Rangers are fuming after a tourist was filmed trying to entice a dingo with a water bottle in yet another “dangerous, unprovoked interaction” on popular Fraser Island, otherwise known as K’gari.
The footage, which was recently received by the Queensland Parks and Wildlife Service (QPWS), shows the man — who now faces a $2,474 fine — crouching down on the sand while holding out a water bottle to a wongari (dingo) near Waddy Point. The animal slowly approaches the man before darting backwards. The tourist then retreats back to his friends who are standing near a group of parked 4WDs.
Senior Ranger Linda Behrendorff said the incident occurred at the beach over the weekend and that it was “disappointing that anyone would choose to deliberately interact with a wongari” following a spate of recent attacks on the island.
“Following those incidents between people and wongari, rangers have increased our patrols and our camping area education,” she added. “And despite our efforts and the publicity surrounding those recent incidents, people are still engaging with wongari on K’gari.”

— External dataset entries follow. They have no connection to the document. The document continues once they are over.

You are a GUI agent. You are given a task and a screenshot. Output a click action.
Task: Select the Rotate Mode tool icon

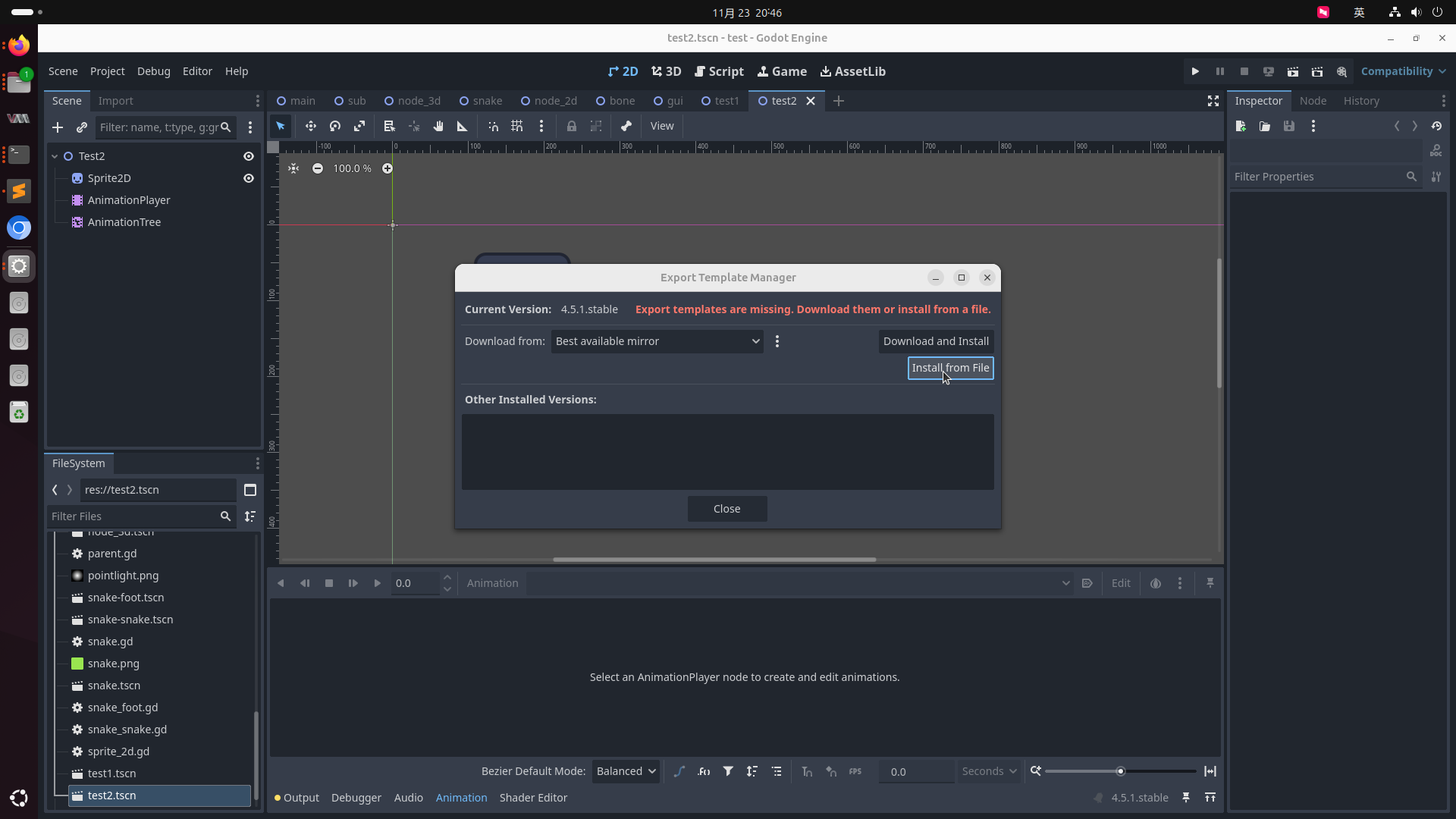(335, 127)
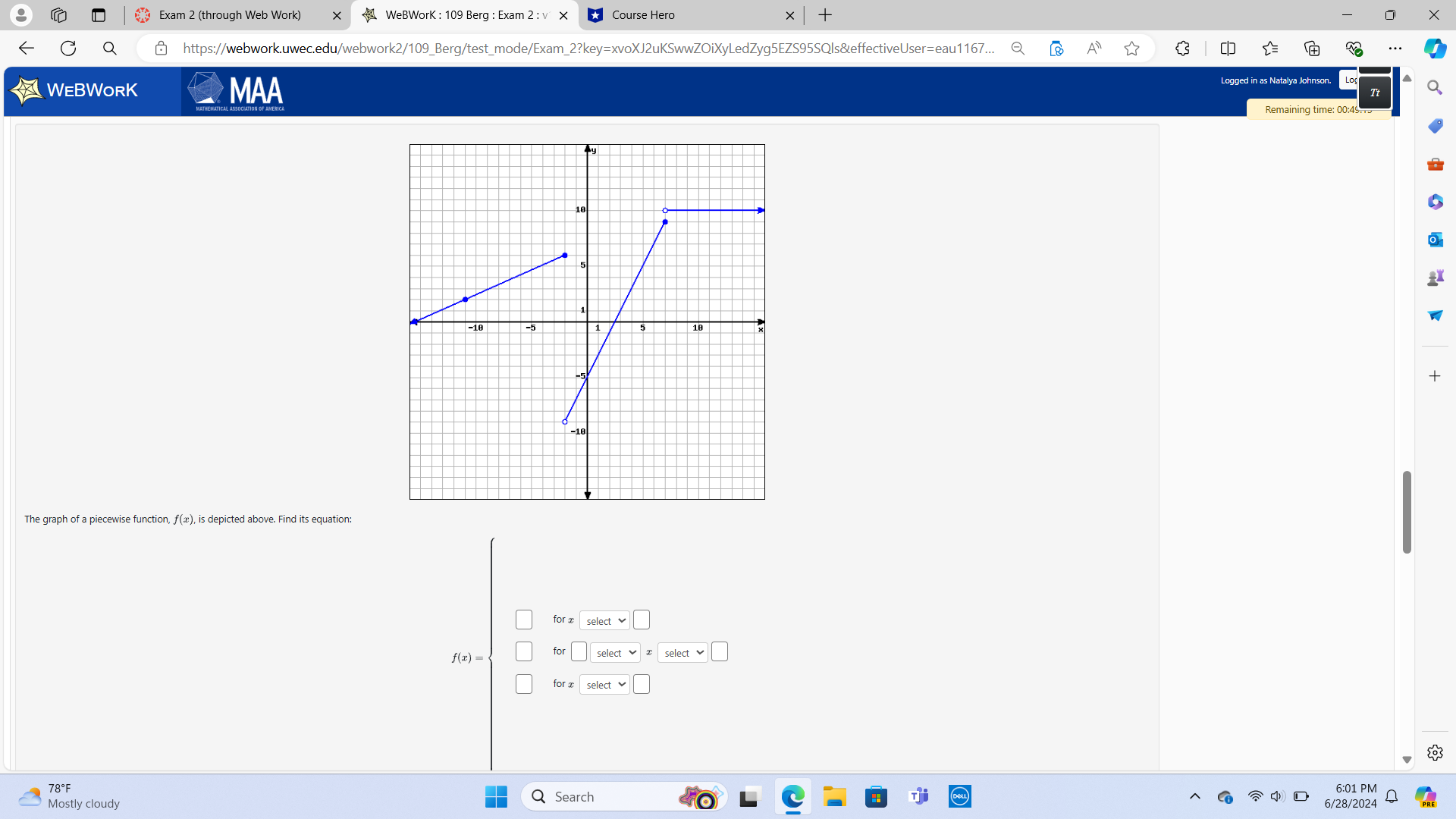Open Outlook from the Edge sidebar
The height and width of the screenshot is (819, 1456).
click(1435, 240)
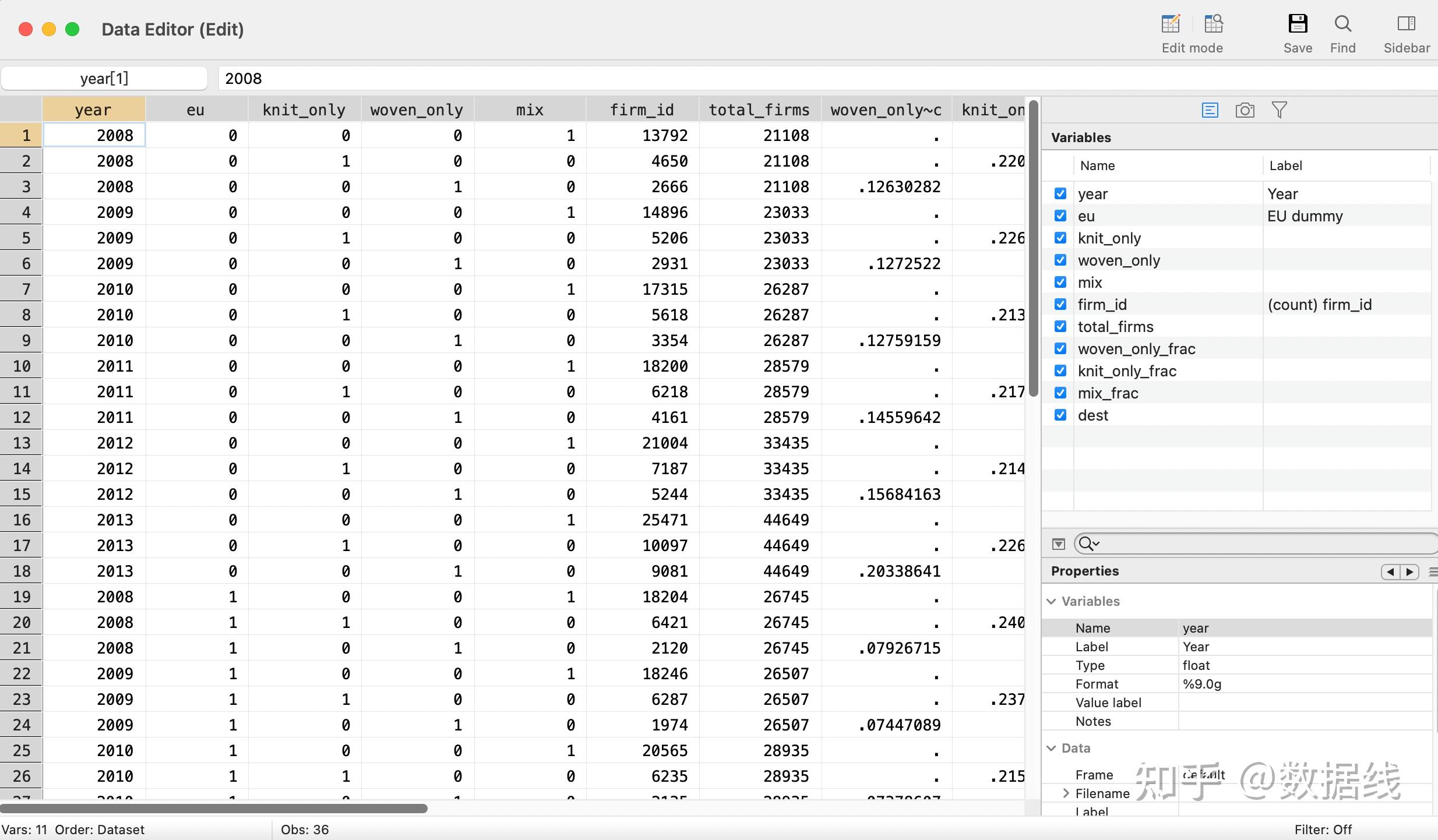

Ms Behrendorff said the man ignored safety messaging “he would have seen on the barge over to the island”. He was not aware he was being filmed by a passerby until his mates called out, alerting him to the camera. “They should’ve been yelling at him to stop his foolish behaviour,” she said.
When rangers arrived on scene, the group of people were gone, and they were unable to identify him from the video.
“People must understand that just one interaction like this can set wongari on the path to becoming habituated, and ignoring this means ignoring the consequences for human safety and for the wongari,” Ms Behrendorff said.
If anyone has any information as to his identity or the incident, they are urged to call 4127 9150.
Two women attacked by dingo
On Thursday, the QPWS revealed it was investigating two incidents during which two collared dingoes approached and circled a group of seven adults at Eli Creek.
At around 11.45am one of the wongari lunged at a woman and bit her on the thigh. One of the other tourists was able to scare it away by throwing a stick, but just five minutes later a dingo approached another woman from behind. When she turned and saw the animal, she fell over and was also bitten on the leg.
QPWS rangers provided assistance and offered medical treatment, which was declined.